-- Opening Marker --

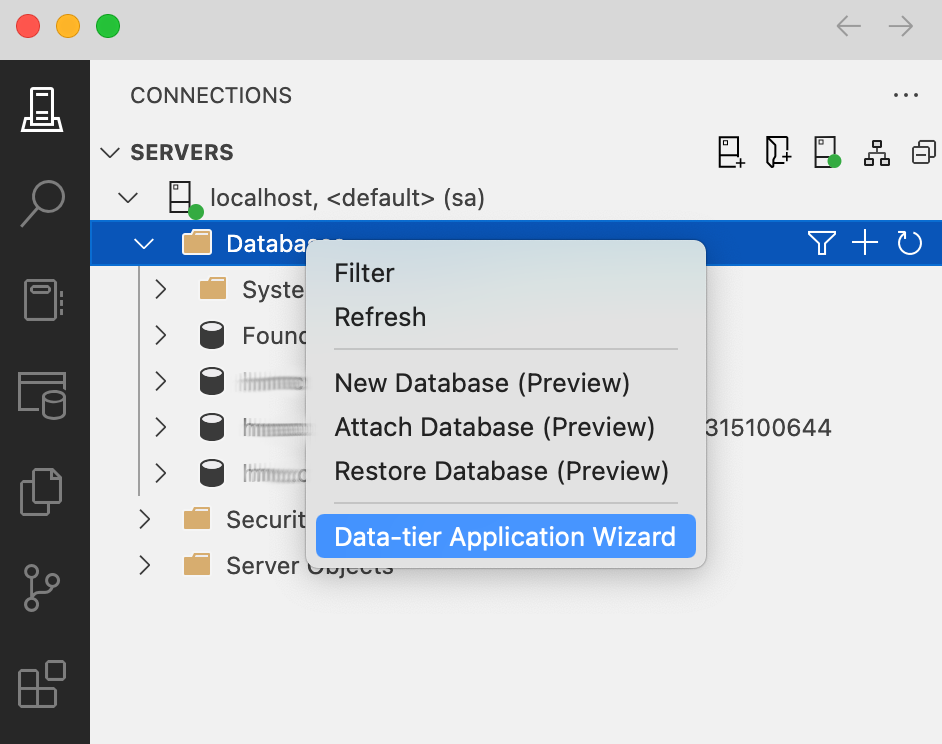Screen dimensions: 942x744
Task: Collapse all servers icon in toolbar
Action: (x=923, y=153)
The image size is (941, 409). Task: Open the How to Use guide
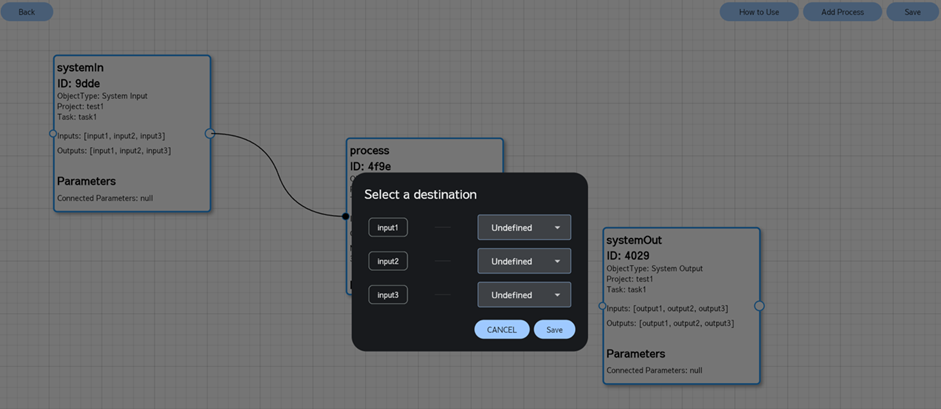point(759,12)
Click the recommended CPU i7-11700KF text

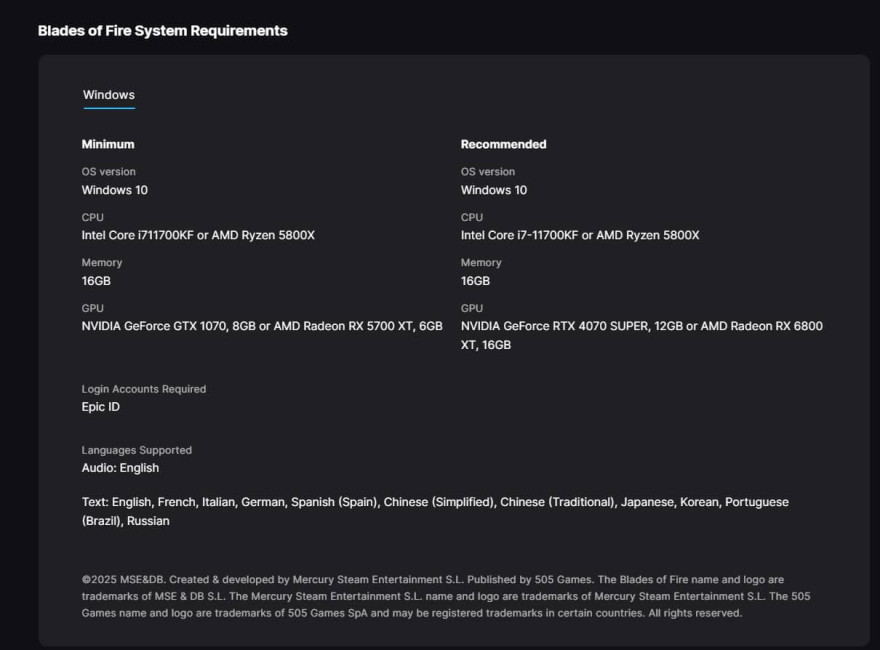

-- Closing Marker --
-- Opening Marker --

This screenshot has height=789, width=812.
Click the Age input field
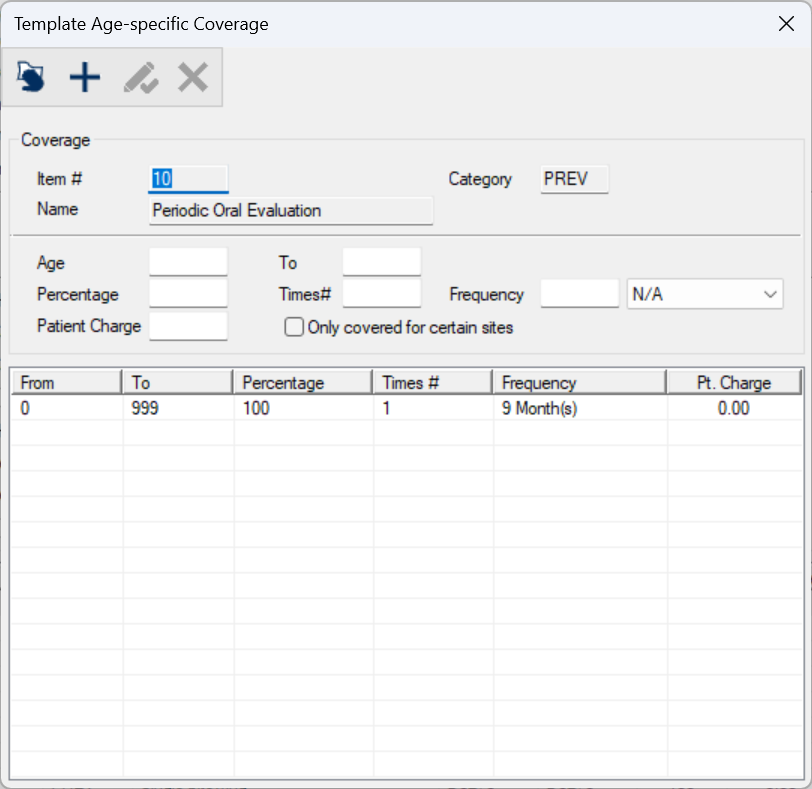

-- Closing Marker --

To do: Keep to the lines above from the line with "The image size" to the line with "Click the recommended CPU i7-11700KF text", and set down exactly those, inclusive, with nothing else and every picture left out.

Solution for this task:
The image size is (941, 409). Task: Open the How to Use guide
point(759,12)
Click the recommended CPU i7-11700KF text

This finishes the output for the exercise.